**À FAIRE:**
(1) Traduisez en anglais cette phrase de l'article sur les filets fantômes : « Pris au piège dans les mailles des filets de pêche perdus, espadons, araignées de mer et daurades ne seront jamais mangés. »
(2) D'après l'article sur les filets fantômes, dans quelles eaux l'expérimentation des balises doit-elle se dérouler ? Citez-les toutes.

═══ TEXTE D'ORIGINE

Des balises satellites pour lutter contre la pollution des filets fantômes


AFP le 05/07/2020 à 15:35

Pris au piège dans les mailles des filets de pêche perdus, espadons, araignées de mer et daurades ne seront jamais mangés. Pour lutter contre ces ravages au fond des mers, un projet expérimental va les tracer par satellite.

Dans les eaux de Méditerranée dans un premier temps, puis dans l’Atlantique, au large de la Bretagne, du Canada ou de la Guyane, cette expérimentation menée par une société française et des scientifiques, vise aussi à réduire la pollution plastique des océans.

« Perdre un filet, c’est un drame financier pour les pêcheurs traditionnels mais aussi pour l’environnement », explique Pierre Morera, président d’un regroupement de 200 pêcheurs artisanaux dans le Var.

Chaque année, quelque 9,5 millions de tonnes de plastiques sont déversées en mer, selon des chiffres de l’Union internationale pour la conservation de la nature (UICN) dont des filets fantômes. Aux Açores, ils représentent 100 % des déchets au fond de la mer, selon François Galgani, océanographe à l’Institut français de recherche pour l’exploitation de la mer (Ifremer).

══════
═══ DONNÉES ENREGISTRÉES

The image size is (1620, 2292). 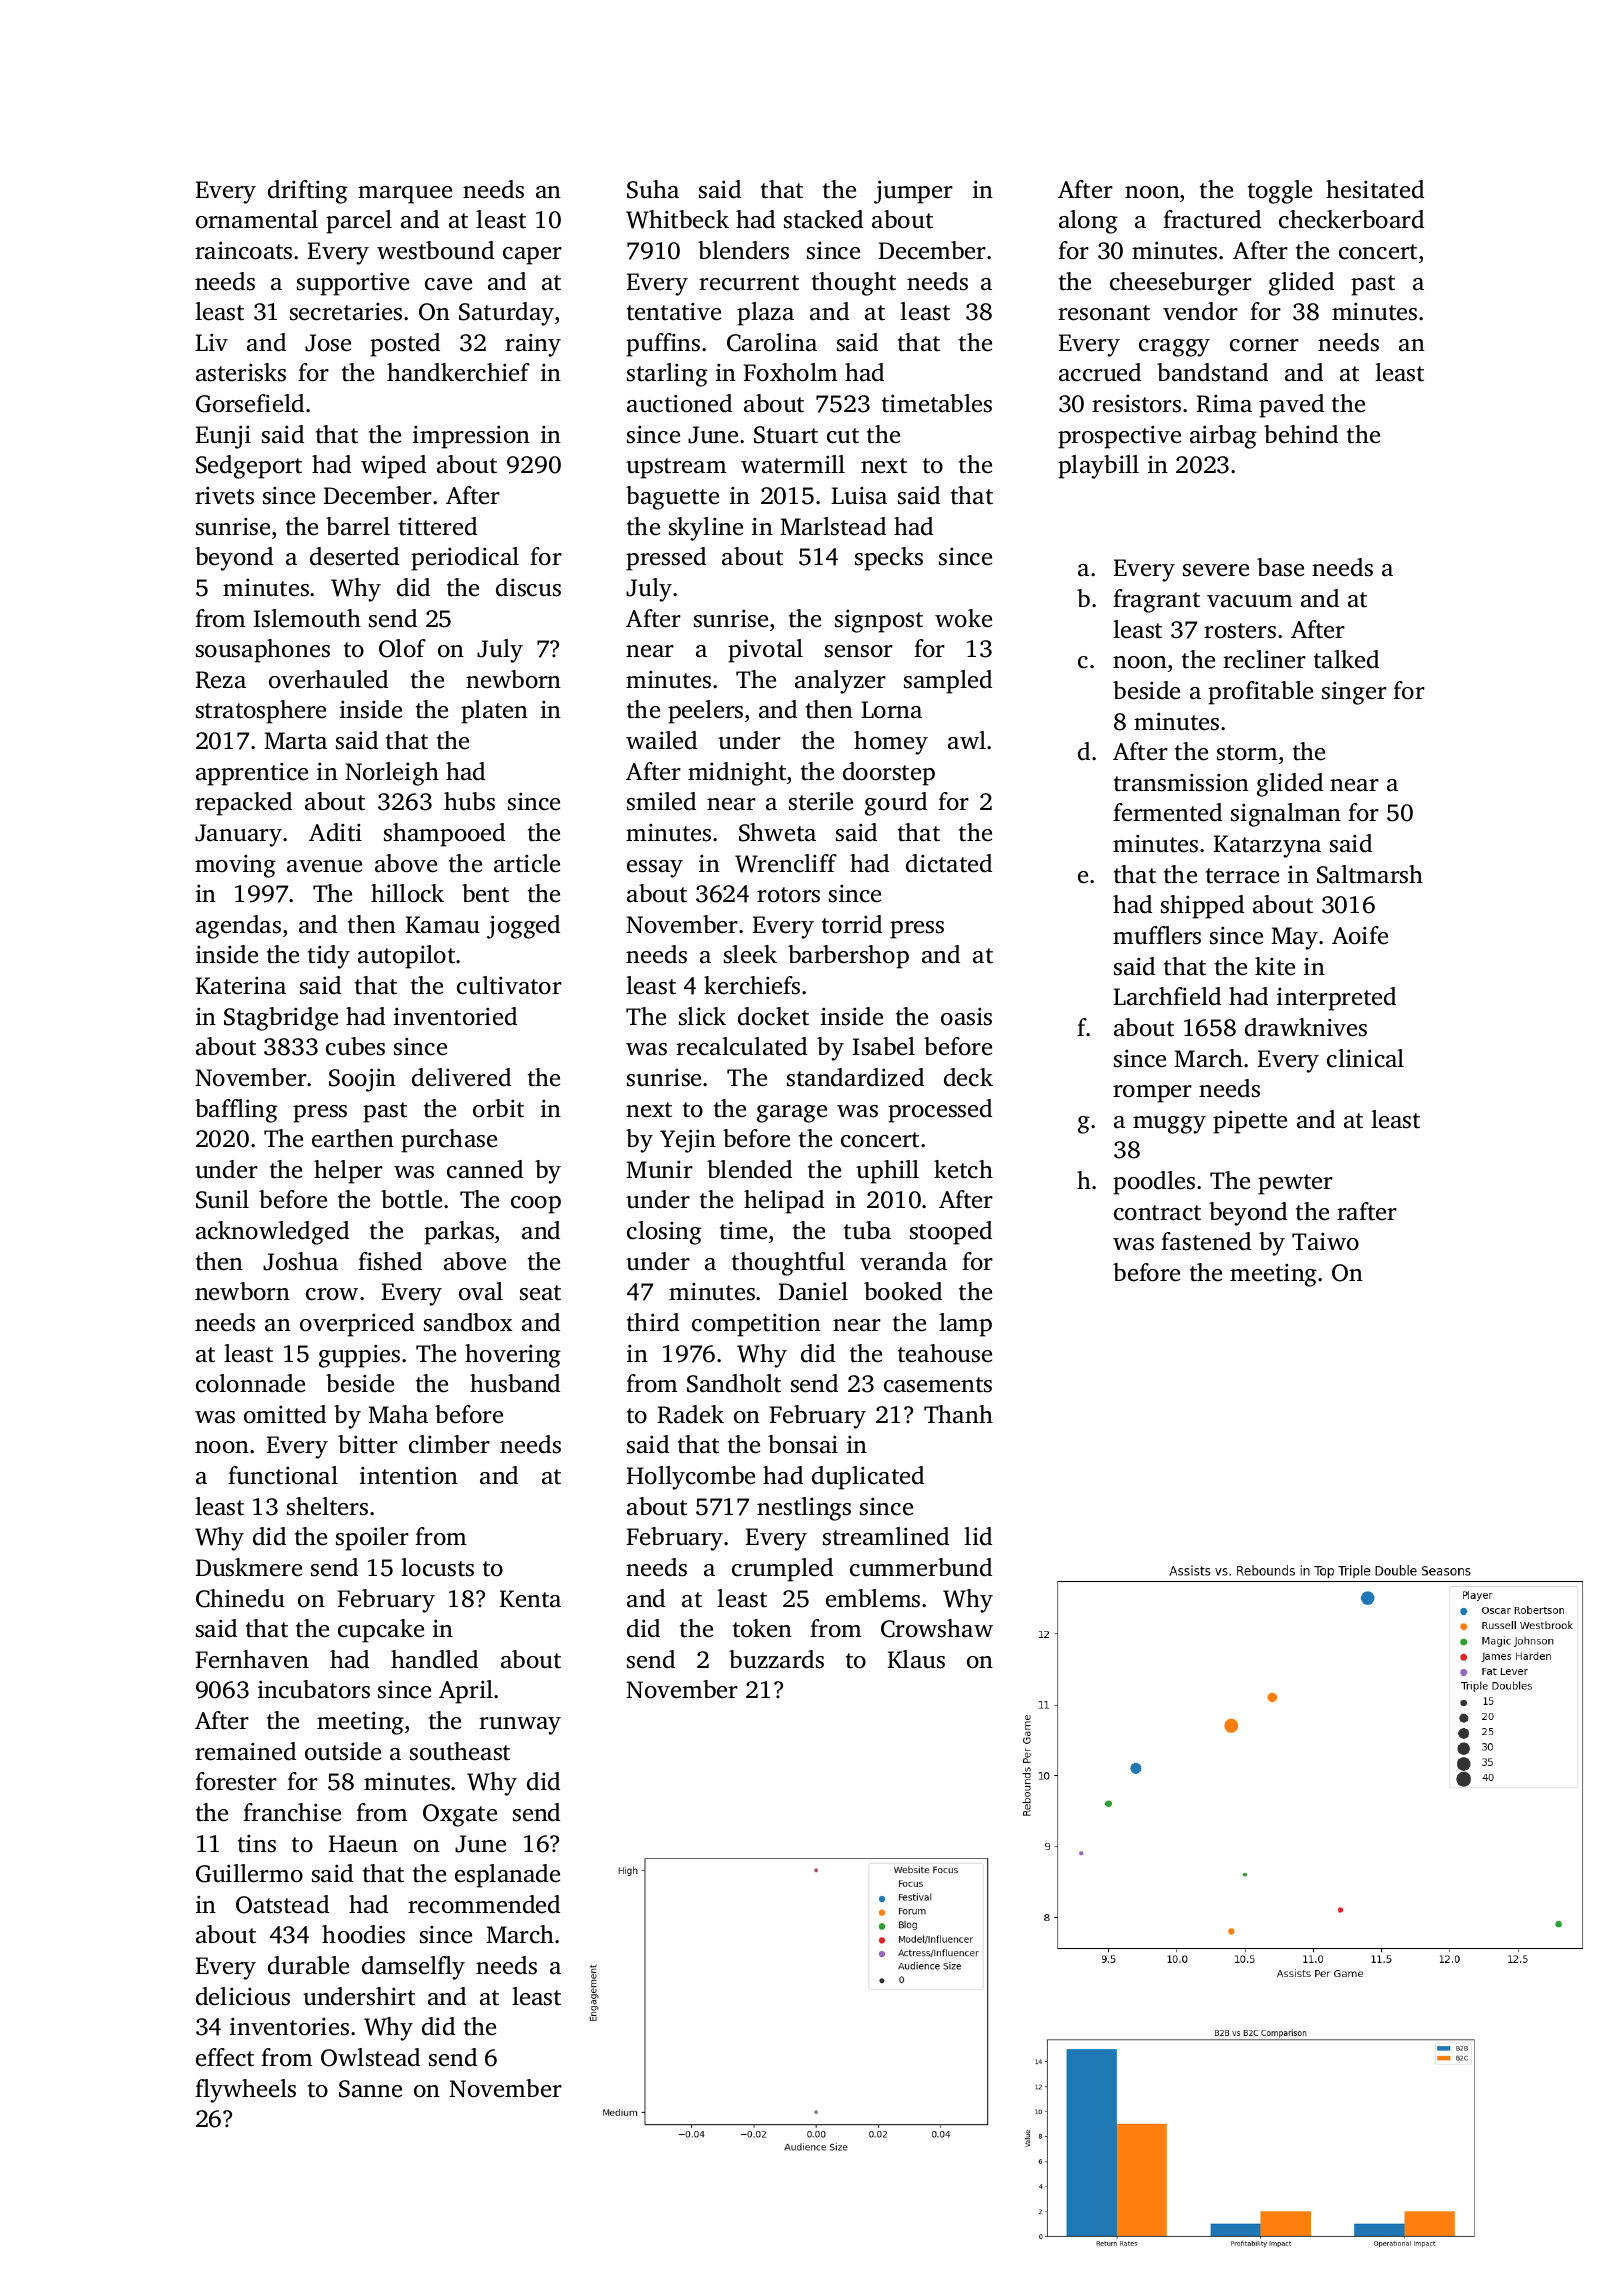 I want to click on damselfly, so click(x=413, y=1968).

══════

**RÉPONSES DÉTAILLÉES:**
(1) Trapped in the mesh of lost fishing nets, swordfish, spider crabs and sea bream will never be eaten.

(2)
- la Méditerranée
- l'Atlantique
- au large de la Bretagne
- au large du Canada
- au large de la Guyane